Михайло повернул к ростовскому витязю скуластое степное лицо, вздохнул и принялся затягивать подпругу.

— Куда глаза глядят поеду, — ответил он так же тихо.

— То есть как? — ошалело спросил Алеша. — Один? А мы?

— А вы — как знаете.

Казарин взял в руку повод и положил руку на луку седла и вдруг почувствовал, что запястье сжато, словно тисками. Михайло напрягся, готовый ударить наглеца, но, поглядев на Алешку, почувствовал, что гнев уходит — в глазах Бабьего Насмешника была такая боль, что сразу стало ясно — оскорбить он не хотел.

— Хоть скажи — почему? — прошептал Попович.

— Слушай, Алеша, — хрипло сказал Михайло. — Я — хазарин, по крайности по отцу. Но то — дело прошлое, матушка моя — славянка, сам я — русский, в православную веру крещеный.

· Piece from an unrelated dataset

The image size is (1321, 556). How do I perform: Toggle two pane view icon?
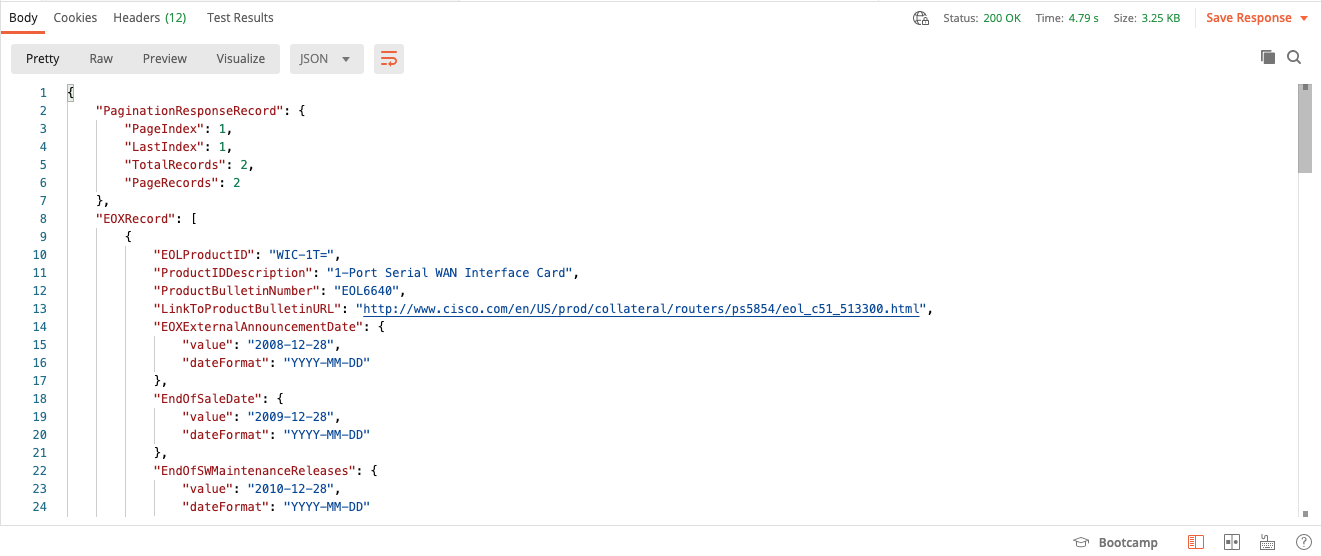(1232, 542)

Не ради чести я служил Владимиру, а чтобы земля моей матери, моя земля, была спокойна. Я богатырь был! Мы все были! А кто я теперь? Родная земля позвала, а мне обиду лелеять дороже, выходит? Может, через день-два Киева не будет уже, Русской земли не будет! Кто я тогда стану? Бродяга безродный, что купцов трясет? Был бы отец жив — в глаза бы мне плюнул! Была бы мать жива — на порог не пустила! В степь поеду, авось встречу силу вражью, как Сухман!

Казарин вскочил в седло, толкнул коня ногами и выехал из крепости, не слушая оклика Самсона. Алеша в отчаянии обвел взглядом крепость и вздрогнул — у часовни стоял Поток и смотрел ему в лицо. Видно, Михайло слышал весь разговор, но почему-то не вмешался.

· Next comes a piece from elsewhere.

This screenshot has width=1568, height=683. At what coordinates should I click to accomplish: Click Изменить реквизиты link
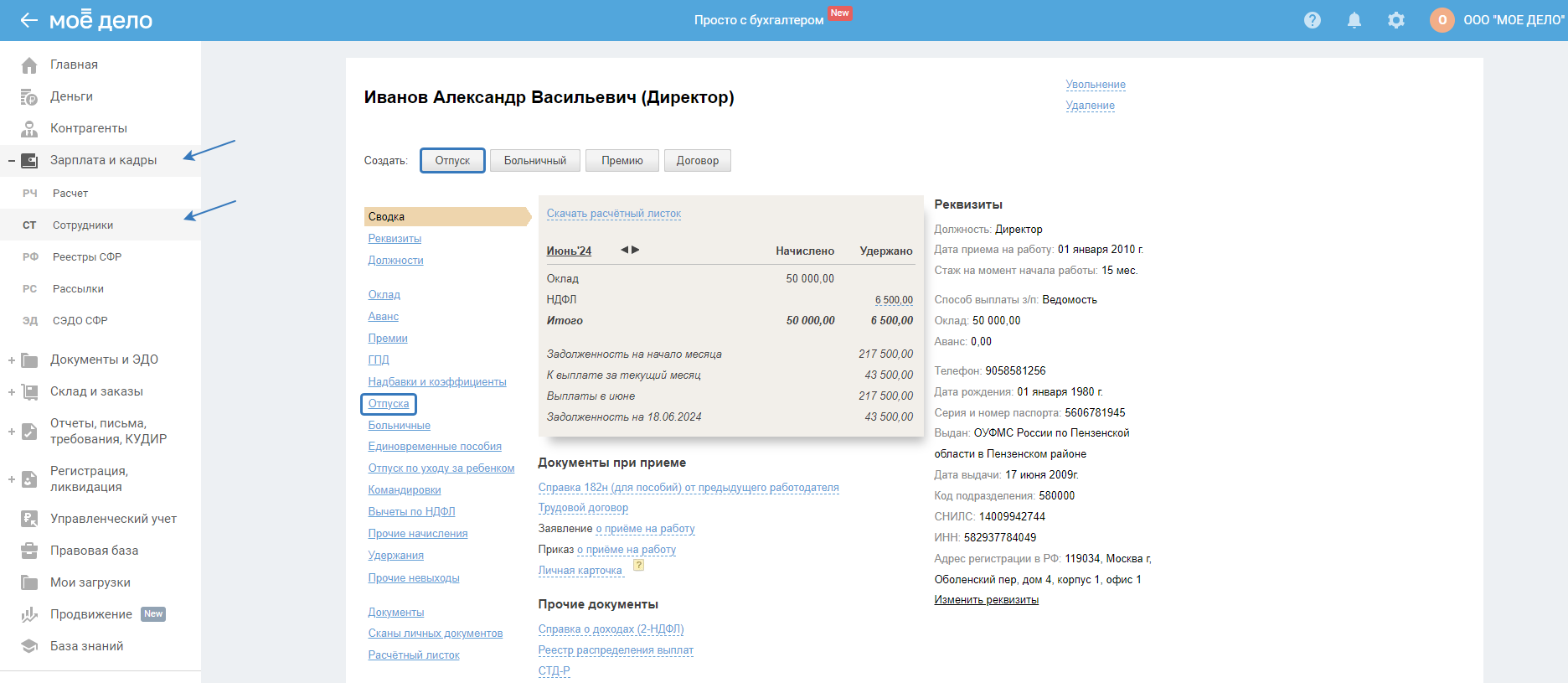tap(986, 600)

— А-а-а, пропади вы все пропадом! — глухо сказал Алеша, чувствуя, что в груди закипает настоящий, страшный гнев.

Он быстро пересек площадь и, откинув полог так, чтобы внутрь проникал рассвет, вошел в атаманов шатер. Добрыня сидел так же, как он его вчера оставил, только вокруг на ковре валялось пять стеклянных фляг из-под зелена вина, в правой руке Змееборец держал маленький серебряный стаканчик и смотрел на него остановившимся взором. Алеша сел напротив брата, по-степному скрестив ноги, и посмотрел в лицо Никитичу.

— Михайло Казарин ушел, — в пустоте большого шатра слова прозвучали неожиданно громко. — Собрался и ушел, сказал: не хочу, мол, татем безродным с вами стоять, имя батюшкино позорить.

Добрыня молчал.

— Ты меня слышишь? Ты, голь кабацкая! — крикнул Алеша и сам испугался своих слов.

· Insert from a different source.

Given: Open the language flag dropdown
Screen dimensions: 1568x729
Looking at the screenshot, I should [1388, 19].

Упав на колени, он подполз к брату, заглянул в потемневшие глаза. Змееборец был словно каменный, и не понять, от чего окаменел — от зелена вина или от страшной тоски. Попович понял, что больше на брата не гневается — не может, в сердце осталась только жалость.

— Добрынюшка, братик, ведь не он один — он только первый! Все уйдут! Я уйду, не смогу я больше.

Никитич сидел неподвижно, но в тусклом свете еще не солнца, но уже зари ростовскому витязю показалось, будто ожил на мгновение взор Змееборца.